Personally felt what Jinnah went through: Advani
New Delhi: Five years after courting controversy for praising MA Jinnah, senior BJP leader LK Advani still seems to be haunted by it as he remarked that he had "personally" experienced what the Pakistan founder would have gone through by advocating for a secular State.
"I personally have experienced what referring to Jinnah as a person who basically wanted a secular state with a Muslim majority….," Advani said, leaving his statement incomplete but giving enough hint as to what he meant to say.
Advani, who had to resign as BJP president after making the controversial remarks about Jinnah during his visit to Pakistan in 2005, referred to the episode at the launch of book `Tinderbox – The Past and Future of Pakistan` authored by eminent journalist MJ Akbar here Tuesday evening.
He was forced to quit after RSS and several leaders within the BJP openly slammed him and demanded his resignation.
However, RSS and BJP finally softened their stand against Advani who was reinstated when in December 2007 the party declared him as its prime ministerial candidate.
At the book launch yesterday, Advani again described Jinnah again as a secular person and sought to put the blame for the political instability in Pakistan on others like Maulana Abul Ala Maududi, who propounded the two-nation theory, and dictator Zia-ul-Haq.

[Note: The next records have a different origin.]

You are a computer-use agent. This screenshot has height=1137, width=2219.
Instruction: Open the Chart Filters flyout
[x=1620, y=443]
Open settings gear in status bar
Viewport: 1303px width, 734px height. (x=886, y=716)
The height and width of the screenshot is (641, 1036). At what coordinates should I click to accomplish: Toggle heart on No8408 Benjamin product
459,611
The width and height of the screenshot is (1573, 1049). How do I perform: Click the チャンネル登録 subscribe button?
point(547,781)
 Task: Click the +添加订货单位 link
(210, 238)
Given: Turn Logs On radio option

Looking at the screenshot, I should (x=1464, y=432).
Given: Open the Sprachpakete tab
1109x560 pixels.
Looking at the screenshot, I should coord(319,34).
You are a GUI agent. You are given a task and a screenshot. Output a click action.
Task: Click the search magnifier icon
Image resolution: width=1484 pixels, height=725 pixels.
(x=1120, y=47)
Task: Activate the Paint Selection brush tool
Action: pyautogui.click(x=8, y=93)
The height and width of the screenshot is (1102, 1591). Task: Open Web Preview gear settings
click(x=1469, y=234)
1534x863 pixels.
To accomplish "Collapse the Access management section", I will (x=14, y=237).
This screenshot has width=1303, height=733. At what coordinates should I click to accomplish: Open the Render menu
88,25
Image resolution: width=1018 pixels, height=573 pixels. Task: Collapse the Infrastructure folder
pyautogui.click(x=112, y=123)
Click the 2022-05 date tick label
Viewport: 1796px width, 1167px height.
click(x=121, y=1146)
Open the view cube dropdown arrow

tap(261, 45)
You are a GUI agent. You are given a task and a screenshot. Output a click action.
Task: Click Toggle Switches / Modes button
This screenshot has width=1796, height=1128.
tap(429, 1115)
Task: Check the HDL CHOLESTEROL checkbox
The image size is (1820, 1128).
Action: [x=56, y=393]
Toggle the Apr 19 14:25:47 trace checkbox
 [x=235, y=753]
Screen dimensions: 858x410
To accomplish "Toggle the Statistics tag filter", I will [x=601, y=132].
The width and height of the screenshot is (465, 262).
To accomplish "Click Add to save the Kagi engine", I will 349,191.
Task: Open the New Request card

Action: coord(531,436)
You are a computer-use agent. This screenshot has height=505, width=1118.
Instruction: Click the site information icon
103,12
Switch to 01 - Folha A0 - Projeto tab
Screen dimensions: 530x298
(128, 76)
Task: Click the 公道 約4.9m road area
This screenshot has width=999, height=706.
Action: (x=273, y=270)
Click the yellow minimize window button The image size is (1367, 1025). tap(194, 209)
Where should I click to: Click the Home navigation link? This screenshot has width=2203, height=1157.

Endorsing Akbar`s views in his book, Advani said, "He (author) rightly says that Pakistan can become a stable, modern nation only if the children of the Father of Pakistan, Jinnah, can defeat the ideological heirs of the Godfather Maududi."
Advani further concurs with the author, saying, "Jinnah maybe the father of Pakistan but Godfather was Maududi and the impact was so wide, so big."
Further arguing his case for Jinnah, the senior BJP leader said, "His very first observation in the Constituent Assembly was something that many in India particularly those who subscribe to my viewpoint say – what`s this? You think of Jinnah as a person who wanted Pakistan to be a secular state."
The former Deputy Prime Minister maintained that the instability in Pakistan is "certainly a matter of concern" for India but disagreed that it could disintegrate.
"Those who think the state is about to disintegrate… it is not true. It is not going to explode," he said.